The newspaper captured Flaherty at a moment early in his career when he kept coming up against the same obstacle—physicians were parked in 1 corner while the clinical investigators worked in another area, and neither knew what the other was up to. Flaherty could not understand why information wasn’t being shared and the science wasn’t being translated into medicine. Many people describe the process as a bridge, but Flaherty sees it more as a “hub and a wheel,” with multiple players in different areas working on a central goal.
His team’s hard work ultimately paid off. In 2011, the FDA approved vemurafenib for the treatment of patients with BRAF V600E mutation–positive, inoperable, or metastatic melanoma. It was the first targeted agent shown to improve survival in that patient population.
On July 30, 2020, the FDA approved the combination of atezolizumab (Tecentriq), cobimetinib (Cotellic), and vemurafenib for patients with BRAF V600 mutation–positive unresectable or metastatic melanoma.
“He’s got this wonderful approach, he’s a great doctor and he’s a fantastic clinician,” said Schuchter. “The clarity of this thinking, his audacious goals. He was really crystal clear about wanting to cure cancer and didn’t think of that as a nontangible goal.”

### Available data
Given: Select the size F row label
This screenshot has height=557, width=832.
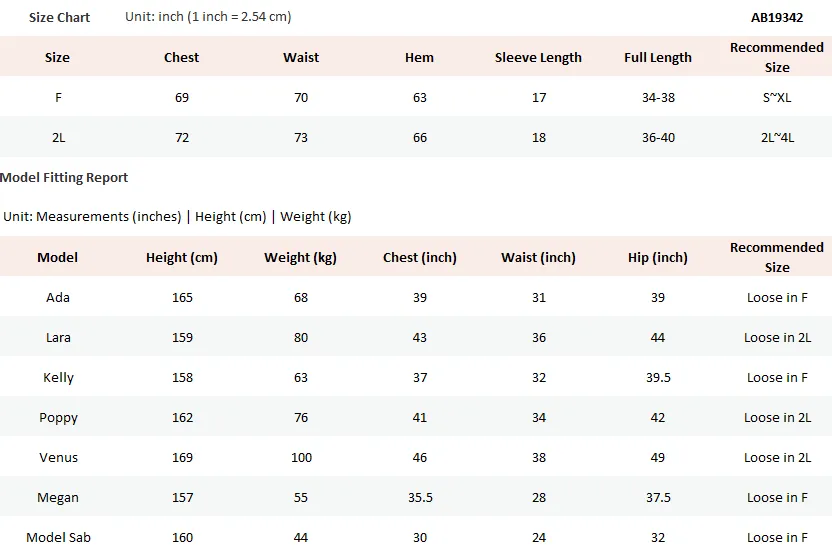Looking at the screenshot, I should [x=58, y=98].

### What you are asked to do
Quote the part of the text about Flaherty above that begins with the words "On July 30, 2020, the" and ends with the words "unresectable or metastatic melanoma.".

### Response to the task
On July 30, 2020, the FDA approved the combination of atezolizumab (Tecentriq), cobimetinib (Cotellic), and vemurafenib for patients with BRAF V600 mutation–positive unresectable or metastatic melanoma.